3. German.—“I note the German emperor has made instruction in English compulsory in German schools. I leave five yearly scholarships at Oxford of £250 per annum to students of German birth, the scholars to be nominated by the German emperor for the time being. Each scholarship to continue for three years, so that each year after the first three there will be fifteen scholars. The object is that an understanding between the three Great Powers will render war impossible and educational relations make the strongest tie.”

He defines as follows the principles on which he wished his scholars to be selected:—

“My desire being that the students who shall be elected to the scholarships shall not be merely bookworms, I direct that in the election of a student to a scholarship regard shall be had to (1) his literary and scholastic attainments; (2) his fondness for and success in manly outdoor sports such as cricket, football and the like; (3) his qualities of manhood, truth, courage, devotion to duty, sympathy for and protection of the weak, kindliness, unselfishness and fellowship; and (4) his exhibition during school days of moral force of character and of instincts to lead and to take an interest in his schoolmates, for those latter attributes will be likely in after life to guide him to esteem the performance of public duties as his highest aim.”
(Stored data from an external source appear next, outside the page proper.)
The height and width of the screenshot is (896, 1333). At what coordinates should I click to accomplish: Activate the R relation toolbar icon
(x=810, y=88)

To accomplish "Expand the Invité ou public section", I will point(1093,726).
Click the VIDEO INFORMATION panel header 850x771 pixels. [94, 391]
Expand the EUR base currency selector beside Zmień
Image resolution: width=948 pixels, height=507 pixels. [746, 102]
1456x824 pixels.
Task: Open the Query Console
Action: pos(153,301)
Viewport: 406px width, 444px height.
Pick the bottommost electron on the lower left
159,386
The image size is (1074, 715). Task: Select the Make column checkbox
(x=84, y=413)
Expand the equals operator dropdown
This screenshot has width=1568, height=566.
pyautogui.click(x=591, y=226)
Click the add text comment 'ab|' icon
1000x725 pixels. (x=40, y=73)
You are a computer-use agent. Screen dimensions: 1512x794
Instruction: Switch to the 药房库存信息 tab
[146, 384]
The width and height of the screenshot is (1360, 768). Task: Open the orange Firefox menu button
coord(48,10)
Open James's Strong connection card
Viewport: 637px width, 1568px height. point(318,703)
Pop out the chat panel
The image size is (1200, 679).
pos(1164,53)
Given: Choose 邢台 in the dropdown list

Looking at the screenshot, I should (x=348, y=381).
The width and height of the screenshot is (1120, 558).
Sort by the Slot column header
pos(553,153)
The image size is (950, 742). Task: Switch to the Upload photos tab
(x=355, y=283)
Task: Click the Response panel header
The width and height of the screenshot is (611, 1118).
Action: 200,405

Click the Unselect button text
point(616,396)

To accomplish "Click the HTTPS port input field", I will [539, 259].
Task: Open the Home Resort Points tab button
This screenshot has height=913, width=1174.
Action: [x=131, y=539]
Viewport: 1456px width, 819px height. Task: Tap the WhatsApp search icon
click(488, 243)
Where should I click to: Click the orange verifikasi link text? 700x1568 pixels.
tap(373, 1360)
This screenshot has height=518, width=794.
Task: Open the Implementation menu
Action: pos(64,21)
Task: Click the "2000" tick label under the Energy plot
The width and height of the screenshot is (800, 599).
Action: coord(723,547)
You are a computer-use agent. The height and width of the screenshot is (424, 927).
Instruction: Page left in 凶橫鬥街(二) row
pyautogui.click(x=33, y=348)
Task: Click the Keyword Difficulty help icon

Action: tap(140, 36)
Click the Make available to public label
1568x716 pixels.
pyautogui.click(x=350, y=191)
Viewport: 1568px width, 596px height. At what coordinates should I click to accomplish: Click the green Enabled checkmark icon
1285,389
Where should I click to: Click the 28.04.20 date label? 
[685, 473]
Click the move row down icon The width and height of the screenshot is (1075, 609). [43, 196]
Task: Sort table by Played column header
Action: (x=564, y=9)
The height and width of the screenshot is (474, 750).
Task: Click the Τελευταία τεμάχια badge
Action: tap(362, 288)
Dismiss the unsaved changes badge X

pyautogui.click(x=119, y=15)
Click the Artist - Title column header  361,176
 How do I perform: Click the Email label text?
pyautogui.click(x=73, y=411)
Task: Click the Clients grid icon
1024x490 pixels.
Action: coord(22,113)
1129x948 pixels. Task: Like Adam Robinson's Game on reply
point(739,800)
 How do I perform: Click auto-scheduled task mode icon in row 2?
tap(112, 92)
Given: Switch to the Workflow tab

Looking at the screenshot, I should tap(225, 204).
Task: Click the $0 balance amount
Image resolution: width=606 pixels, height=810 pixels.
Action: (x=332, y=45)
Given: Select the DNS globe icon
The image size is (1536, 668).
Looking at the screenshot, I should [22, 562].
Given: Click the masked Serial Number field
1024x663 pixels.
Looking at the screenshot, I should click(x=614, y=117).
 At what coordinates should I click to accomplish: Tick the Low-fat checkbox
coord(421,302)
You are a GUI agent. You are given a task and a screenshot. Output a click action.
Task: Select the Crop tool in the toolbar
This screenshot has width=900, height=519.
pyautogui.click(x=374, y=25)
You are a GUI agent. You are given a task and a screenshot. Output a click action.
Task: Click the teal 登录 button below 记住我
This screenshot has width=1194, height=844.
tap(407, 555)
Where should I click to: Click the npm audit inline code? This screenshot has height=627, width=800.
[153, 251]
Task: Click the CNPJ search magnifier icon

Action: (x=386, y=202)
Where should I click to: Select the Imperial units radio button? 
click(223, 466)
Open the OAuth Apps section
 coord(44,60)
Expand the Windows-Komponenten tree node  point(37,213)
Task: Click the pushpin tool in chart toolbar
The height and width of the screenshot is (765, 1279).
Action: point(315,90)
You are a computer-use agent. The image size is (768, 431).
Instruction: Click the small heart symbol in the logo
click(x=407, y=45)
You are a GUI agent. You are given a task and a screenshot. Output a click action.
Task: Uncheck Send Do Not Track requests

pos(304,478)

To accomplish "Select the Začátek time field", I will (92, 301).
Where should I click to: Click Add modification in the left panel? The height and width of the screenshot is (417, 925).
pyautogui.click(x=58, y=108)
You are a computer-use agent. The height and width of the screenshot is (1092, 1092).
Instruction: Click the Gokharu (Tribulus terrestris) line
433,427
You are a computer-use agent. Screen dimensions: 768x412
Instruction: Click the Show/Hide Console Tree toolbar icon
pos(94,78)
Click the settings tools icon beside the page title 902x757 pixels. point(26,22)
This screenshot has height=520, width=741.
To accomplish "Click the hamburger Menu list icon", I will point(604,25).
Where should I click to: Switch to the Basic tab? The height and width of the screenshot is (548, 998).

The trustees named in the will for the management of the trust were Lord Rosebery, Lord Grey, Lord Milner, Sir Lewis Michell, Dr L. S. Jameson, Mr Alfred Beit and Mr Bourchier F. Hawksley.

After consultation with the educational authorities of all the communities to which scholarships are assigned, the trustees arranged a system for the selection of scholars. This system, which is subject to such changes as experience suggests, may be summarized as follows. Every candidate, in order to become eligible, is required to pass the Responsions examination of the university of Oxford, or some examination accepted by the university as an equivalent. In the case of communities possessing universities or colleges in affiliation with Oxford, a certain standing at those universities is accepted in lieu of Responsions. Examinations are held in two years out of three in each state of the American Union, and annually in colonies which do not have the affiliated universities or colleges referred to. German scholars are nominated by his majesty the emperor of Germany. Candidates must be unmarried—must be between the ages of 19 and 25 (in Jamaica and Queensland, 18-25; in Newfoundland, 18-21; in Western Australia, 17-25), and they must be, in the colonies, British subjects—in the United States and Germany, subjects of those countries. In each British colony electing scholars and in each state of the Union there is a committee of selection, composed commonly of leading educational authorities or high public officials. To these committees all candidates who have passed the qualifying tests submit their claims. The committees are entrusted with the power of selection, but are expected to exercise this power, as closely as circumstances permit, in accordance with the suggestions made by Rhodes. The trust arranges for the distribution of elected scholars among the colleges of Oxford, each of which has agreed to receive a limited number of approved candidates.  (G. R. P.)